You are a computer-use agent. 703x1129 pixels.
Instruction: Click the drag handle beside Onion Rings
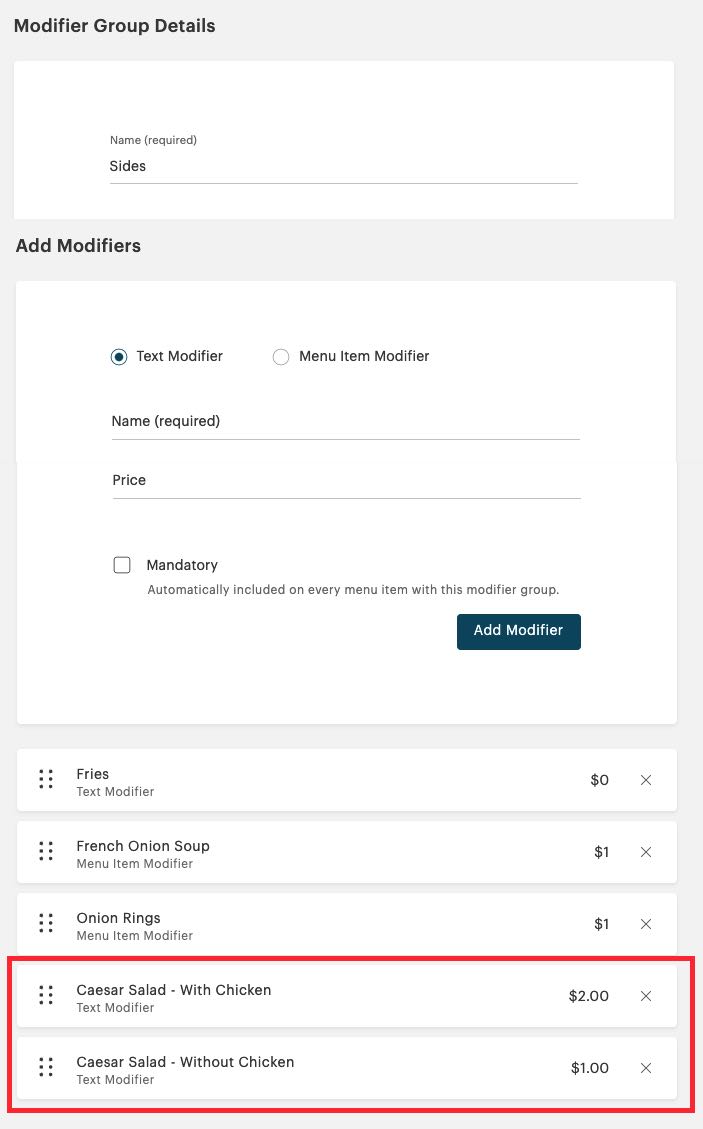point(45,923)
────────────────────────────────────────
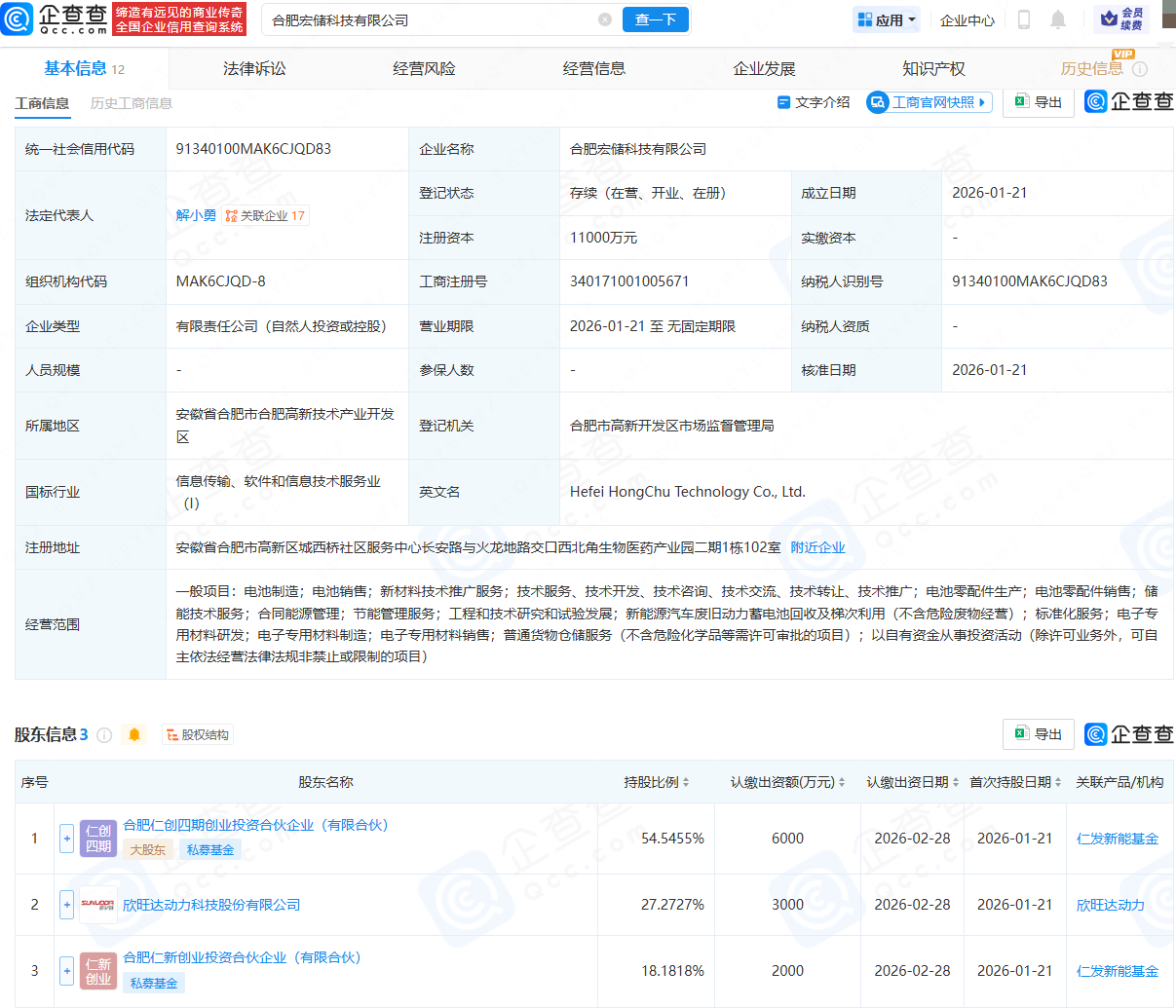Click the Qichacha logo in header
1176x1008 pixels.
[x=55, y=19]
────────────────────────────────────────
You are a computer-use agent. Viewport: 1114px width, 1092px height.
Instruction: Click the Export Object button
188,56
────────────────────────────────────────
WRITTEN INSTRUCTION → Rewrite the items from the line with "Click the Qichacha logo in header" up to and including the line with "[x=55, y=19]", replacing "logo" with "emblem" and keeping everything else the same. Leave the pictures out of your answer.

REPLY TO THE EXERCISE →
Click the Qichacha emblem in header
1176x1008 pixels.
[x=55, y=19]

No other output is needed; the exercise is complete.